[SUPPLIED MATERIAL]
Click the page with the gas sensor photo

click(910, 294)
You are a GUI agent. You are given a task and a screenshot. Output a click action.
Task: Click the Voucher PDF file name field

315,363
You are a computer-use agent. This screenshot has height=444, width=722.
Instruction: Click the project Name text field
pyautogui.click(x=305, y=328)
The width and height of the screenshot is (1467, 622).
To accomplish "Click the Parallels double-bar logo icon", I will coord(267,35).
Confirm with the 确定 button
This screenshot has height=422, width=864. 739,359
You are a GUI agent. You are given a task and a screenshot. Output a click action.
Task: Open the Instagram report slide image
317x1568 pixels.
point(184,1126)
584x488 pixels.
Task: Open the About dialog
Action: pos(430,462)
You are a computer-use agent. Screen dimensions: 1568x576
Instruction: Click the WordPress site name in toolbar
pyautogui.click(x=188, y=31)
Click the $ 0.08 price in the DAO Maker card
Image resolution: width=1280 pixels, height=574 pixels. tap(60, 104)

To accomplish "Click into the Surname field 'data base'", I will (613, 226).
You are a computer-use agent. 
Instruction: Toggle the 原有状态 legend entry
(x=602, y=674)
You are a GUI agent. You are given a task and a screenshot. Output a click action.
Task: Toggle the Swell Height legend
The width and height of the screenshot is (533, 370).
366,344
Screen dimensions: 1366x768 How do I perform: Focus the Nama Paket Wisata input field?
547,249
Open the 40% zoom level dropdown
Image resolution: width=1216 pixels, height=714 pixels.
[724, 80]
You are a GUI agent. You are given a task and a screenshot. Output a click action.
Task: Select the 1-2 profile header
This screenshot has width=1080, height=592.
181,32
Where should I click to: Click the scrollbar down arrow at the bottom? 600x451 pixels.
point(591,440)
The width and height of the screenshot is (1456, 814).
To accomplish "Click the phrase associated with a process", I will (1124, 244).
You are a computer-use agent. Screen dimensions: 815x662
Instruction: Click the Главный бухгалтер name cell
[/SUPPLIED MATERIAL]
WHAT TO WORK ON – Copy nothing except the lines from the one with "Task: Select the 1-2 profile header" through the end of the records; keep each exactly as it appears, first and last included.

EXERCISE RESULT –
Task: Select the 1-2 profile header
This screenshot has width=1080, height=592.
181,32
Where should I click to: Click the scrollbar down arrow at the bottom? 600x451 pixels.
point(591,440)
The width and height of the screenshot is (1456, 814).
To accomplish "Click the phrase associated with a process", I will (1124, 244).
You are a computer-use agent. Screen dimensions: 815x662
Instruction: Click the Главный бухгалтер name cell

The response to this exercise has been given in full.